The main input for ChargeSta is the target recharging capacity per year (e.g., 90 GWh/year). This demand is portrayed in the form of tenders per year (say 36,000), of a given capacity (e.g., 5 MWh), which are fully or partially depleted (say, on average 50%), which arrive in trains (e.g., in 7200 trains, or about 20 trains per day, with 5 tenders per train). Using a Monte Carlo simulation, the train arrivals (and the departures) are then distributed across the 8,760 hours of the year based on inputs about the distributions (in percentages) of train arrivals by month, day of the week, and hour of the day. The pattern of train departures is input separately, but the number of tenders per train and the total number of train departures is held constant so there is no difference between input and output.

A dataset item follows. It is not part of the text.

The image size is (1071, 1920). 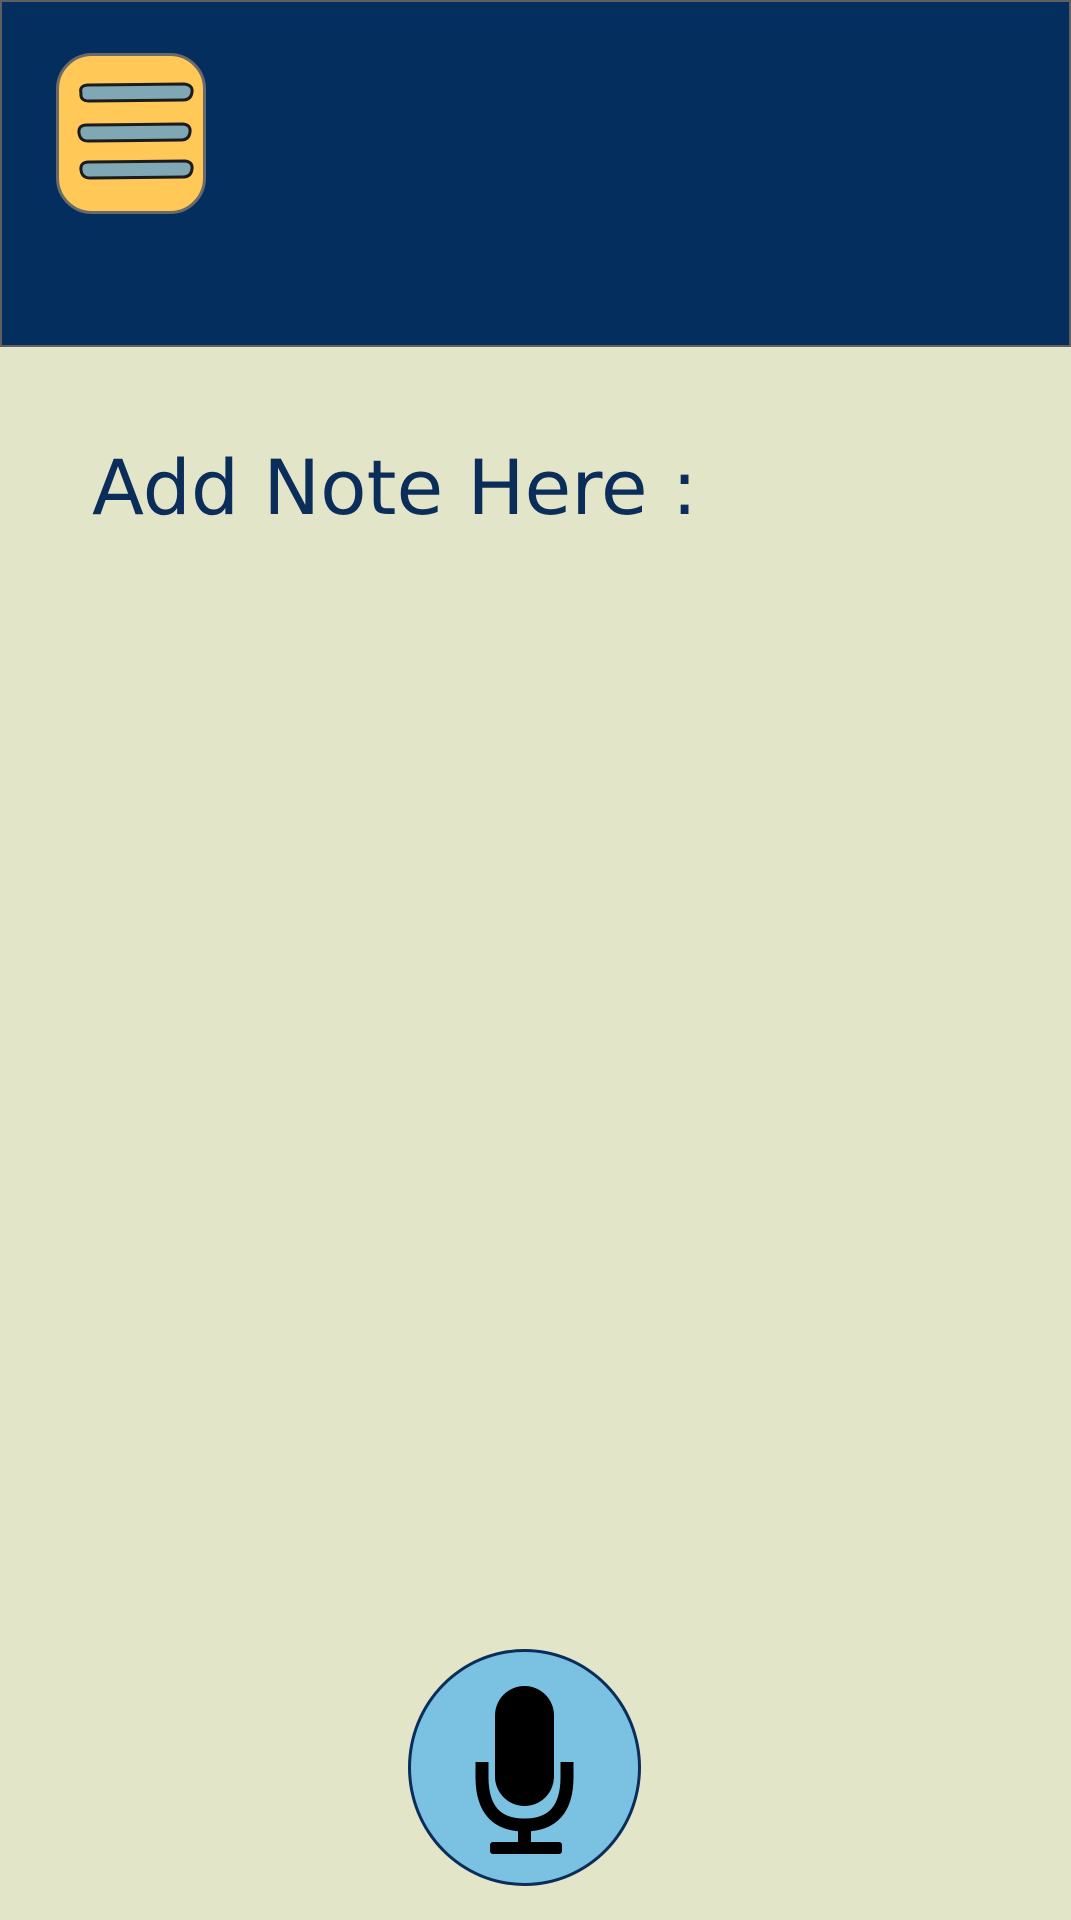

Within the facility, arriving tenders are recharged. Once recharged, tenders are placed in inventory and become part of the supply for satisfying subsequent train departures. A “ready reserve” is assumed to exist in case the normal supply of tenders is exhausted.
Temoa
Temoa (Tools for energy model optimization and analysis) is an open source modeling framework for conducting energy system analysis. The core component of Temoa is an energy system optimization model. Such models have emerged as critical tools for technology assessment and policy analysis at scales ranging from local to global.
Other Tools
During the development of A-STEP, especially EcoTool and the Single Train Simulator, prototypes of the tools were developed first in Excel. Rather than discarding those versions, they continued to be valuable in testing the implementation of the methoodologies involved. Moreover, since they were kept in-step with the methodologies as they evolved, the A-STEP developers thought it might be useful to offer them as supplemental tools within A-STEP. This tab in the A-STEP toolset provides easy access to those tools by allowing the user to bring up Excel within the A-STEP environment. Of course, these tools can also be opened using Excel from within Windows directly.